Avista Corporation Non-Employee Director Compensation (effective September 1, 2010)

EX-10.32 8 dex1032.htm AVISTA CORPORATION NON-EMPLOYEE DIRECTOR COMPENSATION Avista Corporation Non-Employee Director Compensation

Exhibit 10.32

Avista Corporation

Non-Employee Director Compensation

(effective September 1, 2010)

Prior to September 1, 2010, directors who were not employees of the Company received an annual retainer of $78,000, of which a minimum of $10,000 was paid in Company common stock. Directors were also paid $1,500 for each meeting of the Board or any Committee meeting of the Board. Directors who served as Board Committee Chairs received an additional $5,000 annual retainer, with the exception of the Audit Committee Chair, who received an additional $10,000 annual retainer. The Lead Director received an annual retainer of $15,000.

In addition, any non-employee director who served as director of a subsidiary of the Company received from the Company a meeting fee of $1,500 for each subsidiary Board meeting the director attended. Directors Anderson, Blake and Kelly hold Board positions with a subsidiary of the Company.

Each year, the Governance Committee reviews directors’ compensation. During 2010, the Governance Committee engaged Towers Watson to assist in this review. This information is used to compare the Company’s current director compensation with peer companies in the utility industry and general industry companies of similar size.

At the Board’s August 13, 2010 meeting, survey results from Towers Watson were reviewed regarding current pay practices for director compensation. Although the Company has historically targeted compensation for non-employee directors at the 50th percentile of their utility peer group, the survey indicated that Avista director compensation was below the average. Therefore, the Board approved an increase in the director’s annual retainers as of September 1, 2010. Directors who are not employees of the Company now receive an annual retainer of $98,000, of which a minimum of $30,000 is paid in Company common stock. No changes were made to meeting fees and Chair retainers.
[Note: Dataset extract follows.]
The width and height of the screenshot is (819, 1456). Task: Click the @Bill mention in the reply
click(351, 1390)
Each director is entitled to reimbursement of reasonable out-of-pocket expenses incurred in connection with meetings of the Board or its Committees and related activities, including director education courses and materials. These expenses include travel to and from the meetings, as well as any expenses they incur while attending the meetings.
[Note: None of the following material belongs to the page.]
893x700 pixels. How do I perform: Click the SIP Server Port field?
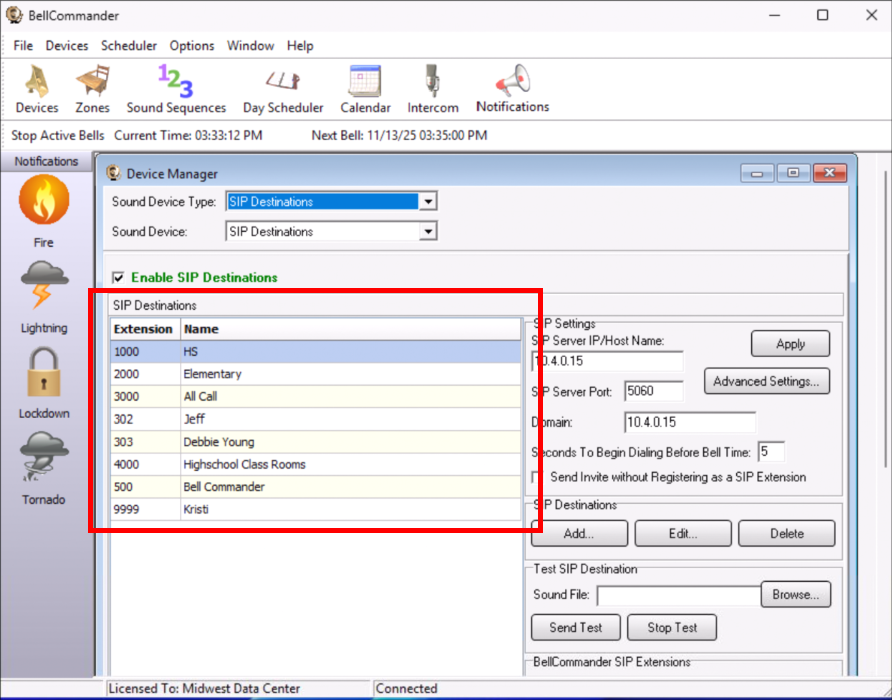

The Company has established a minimum stock ownership expectation for all Board members. Directors are expected to achieve a minimum investment of $200,000 or 9,500 shares, whichever is less, in Company common stock within four years of their becoming Board members and are expected to retain at least that level of investment during their tenure as Board members. Shares that have previously been deferred under the former Non-Employee Director Stock Plan count for purposes of determining whether a director has achieved the ownership expectation.
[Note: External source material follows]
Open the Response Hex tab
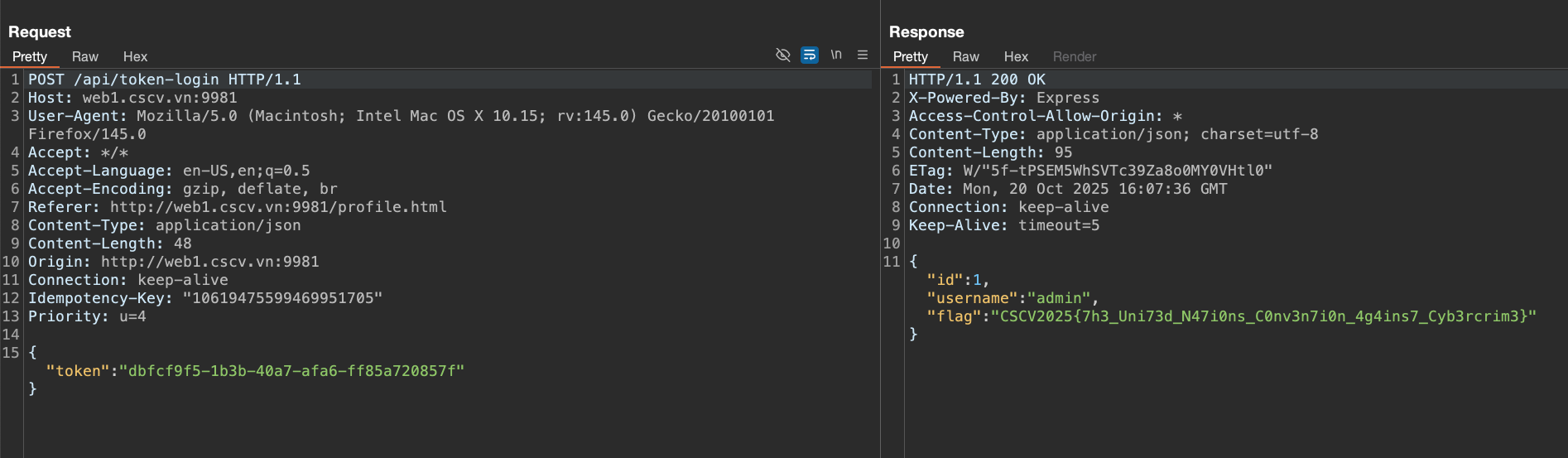Viewport: 1568px width, 458px height. tap(1016, 57)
The ownership expectation illustrates the Board’s philosophy of the importance of stock ownership for directors to further strengthen the commonality of interest between the Board and shareholders. The Governance Committee annually reviews director holdings to determine whether they meet ownership expectations. All directors currently comply based on their years of service completed on the Board.

There were no annual stock option grants or non-stock incentive plan compensation payments to directors for services in 2010 and none are currently contemplated under the current compensation structure. The Company also does not provide a retirement plan or deferred compensation plan to its directors.